Politiques et médias : je t’aime moi non plus

Les attaques des véhicules de RTL et d’Europe 1 à Bobigny, les exemplaires du Canard Enchainé déchirés lors d’un meeting de Fillon ou l’agression d’un journaliste télé lors d’un rassemblement FN, autant d’éléments qui illustrent de véritables symptômes de défiance à l’égard des journalistes français. De plus, le candidat des Républicains, François Fillon, heurté par les révélations sur les salaires de son épouse, a choisi parmi ses actes de défense, d’accuser la presse de « lynchage » et de voir dans la médiatisation de ces révélations un « tribunal médiatique », contribuant ainsi à généraliser la défiance. Cette rhétorique était il y a peu de temps monopolisée par l’extrême-droite.

Cette situation explique les nouvelles pratiques politiques, de plus en plus affranchies des médias. L’exemple d’Emmanuel Macron, qui a préféré démentir la rumeur de sa liaison avec Mathieu Gallet, hors média, sur le ton de l’humour lors d’un meeting réduit. Sans parler des chaines Youtube de Florian Philippot et de Jean-Luc Mélenchon qui créent ainsi leurs propres médias.
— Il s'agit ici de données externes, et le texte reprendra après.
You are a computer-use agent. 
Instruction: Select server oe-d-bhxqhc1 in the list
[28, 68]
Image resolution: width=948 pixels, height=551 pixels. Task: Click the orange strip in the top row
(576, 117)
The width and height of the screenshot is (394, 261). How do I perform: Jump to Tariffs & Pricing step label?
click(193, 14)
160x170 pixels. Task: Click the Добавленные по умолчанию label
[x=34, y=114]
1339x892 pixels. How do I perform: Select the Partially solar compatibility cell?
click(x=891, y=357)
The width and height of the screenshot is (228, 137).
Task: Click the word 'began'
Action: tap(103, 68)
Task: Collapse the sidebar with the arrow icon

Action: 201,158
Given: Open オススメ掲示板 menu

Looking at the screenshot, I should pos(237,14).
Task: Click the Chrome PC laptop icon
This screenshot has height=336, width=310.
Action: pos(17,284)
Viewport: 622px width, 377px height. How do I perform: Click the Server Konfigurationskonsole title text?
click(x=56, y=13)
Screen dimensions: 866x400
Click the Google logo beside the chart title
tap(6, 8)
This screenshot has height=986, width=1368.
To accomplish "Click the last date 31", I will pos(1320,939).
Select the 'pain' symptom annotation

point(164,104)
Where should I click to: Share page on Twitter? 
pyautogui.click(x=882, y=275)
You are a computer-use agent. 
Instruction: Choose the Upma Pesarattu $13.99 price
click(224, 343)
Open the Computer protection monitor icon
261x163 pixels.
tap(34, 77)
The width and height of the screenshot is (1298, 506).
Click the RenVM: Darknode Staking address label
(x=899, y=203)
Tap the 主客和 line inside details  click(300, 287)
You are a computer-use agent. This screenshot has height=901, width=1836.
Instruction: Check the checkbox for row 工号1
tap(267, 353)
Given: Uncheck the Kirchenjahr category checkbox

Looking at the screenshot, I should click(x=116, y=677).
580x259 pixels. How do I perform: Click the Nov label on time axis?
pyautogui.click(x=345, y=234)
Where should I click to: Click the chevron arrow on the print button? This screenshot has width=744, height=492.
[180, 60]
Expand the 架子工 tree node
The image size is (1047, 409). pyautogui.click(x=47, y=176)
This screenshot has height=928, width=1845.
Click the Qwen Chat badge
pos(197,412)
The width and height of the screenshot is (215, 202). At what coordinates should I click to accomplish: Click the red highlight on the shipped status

Enfin, certains personnages politiques se tournent désormais vers des médias alternatifs, comme le député Nicolas Dhuicq, qui a préféré le média de propagande russe Sputnik, pour lancer ses accusations contre le candidat du mouvement « En Marche ». La transformation des usages médiatiques accompagne une évolution de la communication politique qui s’affranchit de plus en plus des médias traditionnels et de la figure du journaliste à qui revient pourtant la tache d’éditorialiser l’information.